C'est dans ce contexte que règne dans la terreur un leader tyrannique et sanguinaire répondant au nom de Immortan Joe (ci-dessus), qui fait la pluie et le beau temps pour une population meurtrie et faible, en proie à la famine et la mort. Un jour ordinaire, Immortan Joe envoie son plus fidèle lieutenant, l'Imperator Furiosa (jouée par Charlize Theron), pour mener à bien une mission de ravitaillement jusqu'à Pétroville, une ville voisine. Seulement voilà, Furiosa a d'autres plans, et s'apprête à trahir son clan pour des raisons que je vous laisserai découvrir par vous-mêmes.


Dans le même temps, Max, qui ne faisait que passer, se fait capturer par un groupe de "Warboys" (des humains à moitié vivants et sous les ordres de la Citadelle), se fait relativement malmener et manque de se faire asservir alors qu'il parvient à prendre la fuite, se retrouvant ainsi dans le même porte-guerre (une sorte de gros camion militaire hybride animé par deux moteurs V8 boostés à la nitro). Nos héros font alors route vers l'Est à la recherche de la Terre verte, histoire de protéger ce qui reste d'humain à cette humanité dépourvue de compassion.


Fulgurances & virtuosité


Voilà pour ce qui est de l'intrigue principale de ce "Fury road" (qui porte fort bien son nom).

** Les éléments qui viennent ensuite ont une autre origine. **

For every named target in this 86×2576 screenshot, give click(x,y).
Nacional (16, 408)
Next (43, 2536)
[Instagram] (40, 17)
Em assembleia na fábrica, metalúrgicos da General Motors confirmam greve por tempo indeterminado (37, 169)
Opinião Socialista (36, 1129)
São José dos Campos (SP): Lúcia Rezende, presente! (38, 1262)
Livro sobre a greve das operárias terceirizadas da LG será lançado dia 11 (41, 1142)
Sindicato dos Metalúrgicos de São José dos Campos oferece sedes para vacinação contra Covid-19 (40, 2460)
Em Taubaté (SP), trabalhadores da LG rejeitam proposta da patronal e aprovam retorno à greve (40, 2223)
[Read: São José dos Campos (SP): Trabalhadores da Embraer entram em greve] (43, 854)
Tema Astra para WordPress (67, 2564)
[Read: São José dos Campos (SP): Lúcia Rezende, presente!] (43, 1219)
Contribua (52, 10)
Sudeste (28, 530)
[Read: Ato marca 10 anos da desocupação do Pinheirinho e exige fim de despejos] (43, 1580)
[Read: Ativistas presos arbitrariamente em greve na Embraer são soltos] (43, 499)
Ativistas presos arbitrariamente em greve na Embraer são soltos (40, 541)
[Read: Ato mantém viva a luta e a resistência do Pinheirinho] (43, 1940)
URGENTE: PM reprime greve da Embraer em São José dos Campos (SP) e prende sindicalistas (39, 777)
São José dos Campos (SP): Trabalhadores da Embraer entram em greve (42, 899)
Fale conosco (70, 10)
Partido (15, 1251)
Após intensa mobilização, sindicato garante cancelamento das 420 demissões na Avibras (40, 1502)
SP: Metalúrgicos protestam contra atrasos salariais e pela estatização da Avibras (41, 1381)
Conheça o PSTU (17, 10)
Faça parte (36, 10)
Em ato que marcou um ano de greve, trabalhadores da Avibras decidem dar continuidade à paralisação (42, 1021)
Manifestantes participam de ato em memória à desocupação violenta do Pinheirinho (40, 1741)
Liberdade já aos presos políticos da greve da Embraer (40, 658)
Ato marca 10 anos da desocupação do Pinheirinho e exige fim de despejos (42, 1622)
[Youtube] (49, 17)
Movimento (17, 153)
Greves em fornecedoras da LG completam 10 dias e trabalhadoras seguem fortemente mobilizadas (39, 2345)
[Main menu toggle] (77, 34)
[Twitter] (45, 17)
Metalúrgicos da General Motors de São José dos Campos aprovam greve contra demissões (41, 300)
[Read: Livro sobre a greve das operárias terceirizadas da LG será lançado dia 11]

Mais autant vous annoncer tout de suite la couleur : ce storyboard n'est qu'un prétexte à une parfaite illustration de ce qu'un road movie enragé et violent peut avoir dans le ventre. "Fury road" est une succession de course-poursuites absolument démentes en plein désert, mêlant vitesse et combats épiques. A la fois dépouillé et riche de nombreux petits détails narratifs, ce reboot pose clairement ses "cojones" sur la table et déballe le grand jeu en jouant d'atouts réellement impressionnants.


Ceux qui rechercheraient une certaine richesse dans le scénario ou dans le propos risquent de rester sur leur faim. Car côté histoire, on peut dire que c'est un peu le serpent qui se mord la queue. A la fin des deux heures, on n'est pas vraiment plus avancés (ce qui est assez normal pour un survival). Non, la claque est avant tout visuelle et sonore. On est devant un véritable peplum post apocalyptique, dont la vocation est de rendre purement épique un univers sale et repoussant. Toute la force du film réside dans sa mise en scène, ses décors, ses personnages (je vais y revenir), sa bande-son, ainsi que l'efficacité avec laquelle les poursuites sont filmées. Que l'on accroche ou non avec l'univers de Mad Max, difficile de ne pas être hapé par cette maestria de flammes et d'acier, ou plus aucune humanité ne semble exister.


Je faisais allusion aux personnages plus haut. S'il y a un défaut notable à relever dans ce film, c'est ici que ça se passe. Le "bestiaire" des personnages est en effet si riche (Immortan Joe, Nux, les Warboys, Furiosa,...) que Max lui-même aurait tendance à passer très souvent au second plan, faisant moins office de héros central que d'aide de camp au véritable personnage principal du film : l'imperator Furiosa, magistralement interprétée par Charlize Theron. La comédienne a une fois encore surpris tout le monde. On la savait capable d'incarner des rôles particulièrement ingrats (comme dans "Monster" par exemple). Mais là, ça frôle le génie. La belle australienne semble très à son aise, avec son bras mécanique, ses cheveux rasés et ses peintures de guerre. Sa seule présence anime tout le film, alors que tout le côté bad ass du Max des premiers films est complètement passé aux oubliettes. Et l'unique vestige de son passé perdu consiste en une série de flashbacks de sa petite fille tuée sur les routes. Flashbacks qui l'affaiblissent au lieu de lui donner la rage nécessaire à sa survie.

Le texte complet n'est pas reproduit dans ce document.